§ Prompt:
Pick out every row below that contains the string "Identify", matching case exactly, and copy each one.

§ Available records:

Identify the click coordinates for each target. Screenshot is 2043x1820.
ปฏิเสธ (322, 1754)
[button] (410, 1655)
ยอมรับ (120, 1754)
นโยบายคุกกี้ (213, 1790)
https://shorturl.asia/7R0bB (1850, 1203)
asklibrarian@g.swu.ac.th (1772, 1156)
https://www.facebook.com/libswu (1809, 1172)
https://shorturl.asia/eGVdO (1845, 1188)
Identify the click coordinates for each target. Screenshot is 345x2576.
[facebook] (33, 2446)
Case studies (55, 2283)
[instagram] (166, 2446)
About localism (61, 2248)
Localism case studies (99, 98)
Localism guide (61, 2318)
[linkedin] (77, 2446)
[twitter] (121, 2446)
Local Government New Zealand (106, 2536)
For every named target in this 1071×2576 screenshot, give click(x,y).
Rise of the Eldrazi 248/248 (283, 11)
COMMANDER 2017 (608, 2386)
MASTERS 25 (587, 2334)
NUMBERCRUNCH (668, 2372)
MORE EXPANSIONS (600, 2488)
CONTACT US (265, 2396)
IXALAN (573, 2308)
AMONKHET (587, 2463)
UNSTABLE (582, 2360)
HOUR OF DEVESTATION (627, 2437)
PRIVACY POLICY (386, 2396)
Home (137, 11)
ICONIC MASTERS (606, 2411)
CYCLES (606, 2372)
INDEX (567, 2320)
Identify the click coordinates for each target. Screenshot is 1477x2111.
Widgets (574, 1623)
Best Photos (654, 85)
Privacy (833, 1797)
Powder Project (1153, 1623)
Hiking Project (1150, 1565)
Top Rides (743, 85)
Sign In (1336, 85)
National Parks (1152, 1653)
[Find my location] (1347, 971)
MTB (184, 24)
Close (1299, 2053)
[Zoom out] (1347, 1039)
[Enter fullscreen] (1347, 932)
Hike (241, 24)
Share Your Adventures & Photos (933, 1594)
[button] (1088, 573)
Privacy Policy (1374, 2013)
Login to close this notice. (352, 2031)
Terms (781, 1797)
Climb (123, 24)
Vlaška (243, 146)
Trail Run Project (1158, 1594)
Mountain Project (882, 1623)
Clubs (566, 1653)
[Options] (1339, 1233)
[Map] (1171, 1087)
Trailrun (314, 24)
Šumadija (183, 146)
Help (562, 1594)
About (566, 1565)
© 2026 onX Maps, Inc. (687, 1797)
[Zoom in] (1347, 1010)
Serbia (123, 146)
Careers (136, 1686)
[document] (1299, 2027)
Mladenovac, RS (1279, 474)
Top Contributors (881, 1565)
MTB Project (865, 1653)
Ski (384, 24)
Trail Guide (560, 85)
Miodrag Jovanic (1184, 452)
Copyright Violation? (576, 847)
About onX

§ Solution below:
Identify the click coordinates for each target. Screenshot is 2043x1820.
Identify the click coordinates for each target. Screenshot is 345x2576.
Identify the click coordinates for each target. Screenshot is 1477x2111.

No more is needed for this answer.